» Data provided

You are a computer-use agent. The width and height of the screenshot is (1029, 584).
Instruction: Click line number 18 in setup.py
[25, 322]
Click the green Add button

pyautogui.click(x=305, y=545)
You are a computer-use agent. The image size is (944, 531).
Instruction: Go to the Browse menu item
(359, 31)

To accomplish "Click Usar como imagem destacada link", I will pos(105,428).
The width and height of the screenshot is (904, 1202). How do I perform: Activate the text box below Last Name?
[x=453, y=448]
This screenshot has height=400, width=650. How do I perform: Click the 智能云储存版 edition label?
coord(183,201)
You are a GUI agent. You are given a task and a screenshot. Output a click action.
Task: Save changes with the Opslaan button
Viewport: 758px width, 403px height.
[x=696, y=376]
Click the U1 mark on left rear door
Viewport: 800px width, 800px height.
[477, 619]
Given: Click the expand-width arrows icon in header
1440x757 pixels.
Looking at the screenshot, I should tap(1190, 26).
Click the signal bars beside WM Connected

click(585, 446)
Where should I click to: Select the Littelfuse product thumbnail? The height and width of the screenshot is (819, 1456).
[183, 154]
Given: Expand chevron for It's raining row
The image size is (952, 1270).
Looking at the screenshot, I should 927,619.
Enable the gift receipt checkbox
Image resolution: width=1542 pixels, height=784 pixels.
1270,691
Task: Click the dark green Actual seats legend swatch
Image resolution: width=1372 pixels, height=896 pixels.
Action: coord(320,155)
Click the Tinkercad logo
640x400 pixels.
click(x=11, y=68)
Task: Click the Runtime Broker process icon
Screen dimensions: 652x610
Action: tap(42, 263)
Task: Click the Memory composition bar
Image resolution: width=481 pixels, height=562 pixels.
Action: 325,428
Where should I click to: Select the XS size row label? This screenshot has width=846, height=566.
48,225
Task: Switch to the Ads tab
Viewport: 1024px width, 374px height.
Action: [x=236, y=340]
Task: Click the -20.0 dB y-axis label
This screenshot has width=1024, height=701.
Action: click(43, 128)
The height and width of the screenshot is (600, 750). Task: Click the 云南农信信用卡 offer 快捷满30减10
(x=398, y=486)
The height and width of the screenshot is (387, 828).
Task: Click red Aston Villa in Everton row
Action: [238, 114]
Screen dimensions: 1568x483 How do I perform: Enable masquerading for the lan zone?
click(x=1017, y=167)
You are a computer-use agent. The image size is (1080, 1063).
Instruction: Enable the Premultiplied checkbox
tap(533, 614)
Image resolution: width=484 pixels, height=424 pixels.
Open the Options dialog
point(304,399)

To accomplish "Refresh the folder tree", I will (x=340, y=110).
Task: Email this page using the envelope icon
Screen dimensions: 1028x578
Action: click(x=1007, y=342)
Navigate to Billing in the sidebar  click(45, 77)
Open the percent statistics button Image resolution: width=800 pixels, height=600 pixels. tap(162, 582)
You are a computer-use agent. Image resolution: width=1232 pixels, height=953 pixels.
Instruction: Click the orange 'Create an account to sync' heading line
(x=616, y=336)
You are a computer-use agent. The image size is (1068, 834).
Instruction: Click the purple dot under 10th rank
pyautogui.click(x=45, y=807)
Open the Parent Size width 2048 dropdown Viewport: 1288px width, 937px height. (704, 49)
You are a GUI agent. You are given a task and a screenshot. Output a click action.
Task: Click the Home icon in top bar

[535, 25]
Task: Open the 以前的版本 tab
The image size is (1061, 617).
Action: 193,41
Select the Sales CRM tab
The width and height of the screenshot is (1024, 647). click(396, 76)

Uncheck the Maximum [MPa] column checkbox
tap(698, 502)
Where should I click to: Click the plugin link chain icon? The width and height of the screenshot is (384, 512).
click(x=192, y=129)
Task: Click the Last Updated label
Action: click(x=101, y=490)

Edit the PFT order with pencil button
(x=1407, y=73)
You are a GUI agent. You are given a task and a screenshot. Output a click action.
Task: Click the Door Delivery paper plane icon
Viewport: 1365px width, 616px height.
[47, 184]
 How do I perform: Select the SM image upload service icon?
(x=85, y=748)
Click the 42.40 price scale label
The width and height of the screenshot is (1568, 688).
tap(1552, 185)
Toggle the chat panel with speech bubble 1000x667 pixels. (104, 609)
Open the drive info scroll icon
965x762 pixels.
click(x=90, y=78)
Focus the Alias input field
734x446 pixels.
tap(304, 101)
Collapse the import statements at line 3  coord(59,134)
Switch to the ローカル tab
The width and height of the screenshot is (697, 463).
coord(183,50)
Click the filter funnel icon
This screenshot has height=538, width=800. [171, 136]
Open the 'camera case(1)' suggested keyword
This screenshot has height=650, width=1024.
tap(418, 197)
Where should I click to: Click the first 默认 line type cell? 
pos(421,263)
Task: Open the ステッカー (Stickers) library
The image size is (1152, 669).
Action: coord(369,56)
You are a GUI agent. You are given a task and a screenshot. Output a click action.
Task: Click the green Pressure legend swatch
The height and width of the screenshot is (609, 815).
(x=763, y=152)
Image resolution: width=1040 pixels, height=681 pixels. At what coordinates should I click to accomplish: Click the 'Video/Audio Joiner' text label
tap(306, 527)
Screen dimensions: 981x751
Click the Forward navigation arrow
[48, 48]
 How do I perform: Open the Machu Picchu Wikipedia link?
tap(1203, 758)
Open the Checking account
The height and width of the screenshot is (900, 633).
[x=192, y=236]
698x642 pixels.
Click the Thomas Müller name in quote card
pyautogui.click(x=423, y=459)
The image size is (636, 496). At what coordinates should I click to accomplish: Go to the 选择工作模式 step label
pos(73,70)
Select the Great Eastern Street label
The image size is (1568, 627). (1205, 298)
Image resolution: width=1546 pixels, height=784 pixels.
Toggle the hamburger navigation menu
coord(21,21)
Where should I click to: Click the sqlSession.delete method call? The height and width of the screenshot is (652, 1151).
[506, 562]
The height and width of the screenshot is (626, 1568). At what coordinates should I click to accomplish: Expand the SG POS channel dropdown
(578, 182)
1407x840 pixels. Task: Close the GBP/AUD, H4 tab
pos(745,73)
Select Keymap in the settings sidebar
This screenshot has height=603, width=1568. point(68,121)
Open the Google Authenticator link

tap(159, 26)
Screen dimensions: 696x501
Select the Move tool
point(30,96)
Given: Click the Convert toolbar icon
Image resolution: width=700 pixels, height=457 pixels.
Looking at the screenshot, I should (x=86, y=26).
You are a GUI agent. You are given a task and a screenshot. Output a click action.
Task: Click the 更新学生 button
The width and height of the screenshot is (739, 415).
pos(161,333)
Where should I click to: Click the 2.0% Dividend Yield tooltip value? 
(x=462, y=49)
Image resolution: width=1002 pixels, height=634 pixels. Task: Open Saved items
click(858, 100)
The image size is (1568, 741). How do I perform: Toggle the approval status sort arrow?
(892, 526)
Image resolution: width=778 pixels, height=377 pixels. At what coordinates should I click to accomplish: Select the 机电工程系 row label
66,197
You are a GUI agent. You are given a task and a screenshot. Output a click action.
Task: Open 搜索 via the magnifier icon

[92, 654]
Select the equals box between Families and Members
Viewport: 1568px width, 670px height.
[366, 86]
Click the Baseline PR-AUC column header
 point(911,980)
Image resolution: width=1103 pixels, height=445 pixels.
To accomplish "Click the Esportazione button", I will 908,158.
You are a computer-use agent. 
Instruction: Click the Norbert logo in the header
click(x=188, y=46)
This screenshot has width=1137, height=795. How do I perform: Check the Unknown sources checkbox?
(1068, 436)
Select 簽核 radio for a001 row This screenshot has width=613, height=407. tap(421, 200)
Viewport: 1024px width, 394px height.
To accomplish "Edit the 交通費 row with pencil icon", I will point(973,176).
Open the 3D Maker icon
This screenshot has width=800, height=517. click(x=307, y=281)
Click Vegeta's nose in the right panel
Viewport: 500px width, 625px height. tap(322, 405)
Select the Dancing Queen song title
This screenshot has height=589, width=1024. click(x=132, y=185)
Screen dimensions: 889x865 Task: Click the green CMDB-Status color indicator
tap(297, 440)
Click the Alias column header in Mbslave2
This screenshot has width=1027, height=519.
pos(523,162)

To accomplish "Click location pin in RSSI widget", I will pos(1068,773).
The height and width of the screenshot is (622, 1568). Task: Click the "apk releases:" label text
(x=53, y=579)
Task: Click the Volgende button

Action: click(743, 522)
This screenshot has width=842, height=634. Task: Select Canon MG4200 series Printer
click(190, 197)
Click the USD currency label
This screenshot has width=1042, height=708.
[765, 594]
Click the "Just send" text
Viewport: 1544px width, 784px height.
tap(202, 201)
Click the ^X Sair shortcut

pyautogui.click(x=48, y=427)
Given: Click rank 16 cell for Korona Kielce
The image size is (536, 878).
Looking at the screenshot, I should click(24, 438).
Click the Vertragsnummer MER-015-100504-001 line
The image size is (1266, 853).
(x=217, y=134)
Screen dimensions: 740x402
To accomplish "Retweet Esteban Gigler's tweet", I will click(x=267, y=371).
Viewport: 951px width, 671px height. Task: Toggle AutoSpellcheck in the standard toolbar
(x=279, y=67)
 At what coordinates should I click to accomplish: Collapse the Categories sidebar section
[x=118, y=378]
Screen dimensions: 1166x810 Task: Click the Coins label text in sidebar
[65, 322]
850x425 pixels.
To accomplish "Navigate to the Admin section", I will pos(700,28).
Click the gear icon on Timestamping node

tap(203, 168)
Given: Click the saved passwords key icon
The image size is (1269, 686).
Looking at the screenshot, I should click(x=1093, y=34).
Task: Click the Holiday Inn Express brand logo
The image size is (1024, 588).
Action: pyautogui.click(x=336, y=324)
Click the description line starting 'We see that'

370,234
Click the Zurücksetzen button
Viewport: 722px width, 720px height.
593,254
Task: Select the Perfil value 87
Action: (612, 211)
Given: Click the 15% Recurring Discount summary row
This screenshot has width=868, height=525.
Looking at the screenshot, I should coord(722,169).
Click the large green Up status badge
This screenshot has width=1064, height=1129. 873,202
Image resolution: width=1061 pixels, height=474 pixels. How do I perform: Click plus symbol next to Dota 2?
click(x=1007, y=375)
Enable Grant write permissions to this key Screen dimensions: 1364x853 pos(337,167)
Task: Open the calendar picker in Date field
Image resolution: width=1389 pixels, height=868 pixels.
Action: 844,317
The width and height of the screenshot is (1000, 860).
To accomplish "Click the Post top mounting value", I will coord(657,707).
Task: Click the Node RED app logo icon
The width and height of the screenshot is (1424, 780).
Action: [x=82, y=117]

» Exercise goal
Filtering the entries above by the word "swatch", copy each line that matches.

» Problem solution
Task: Click the dark green Actual seats legend swatch
Task: Click the green Pressure legend swatch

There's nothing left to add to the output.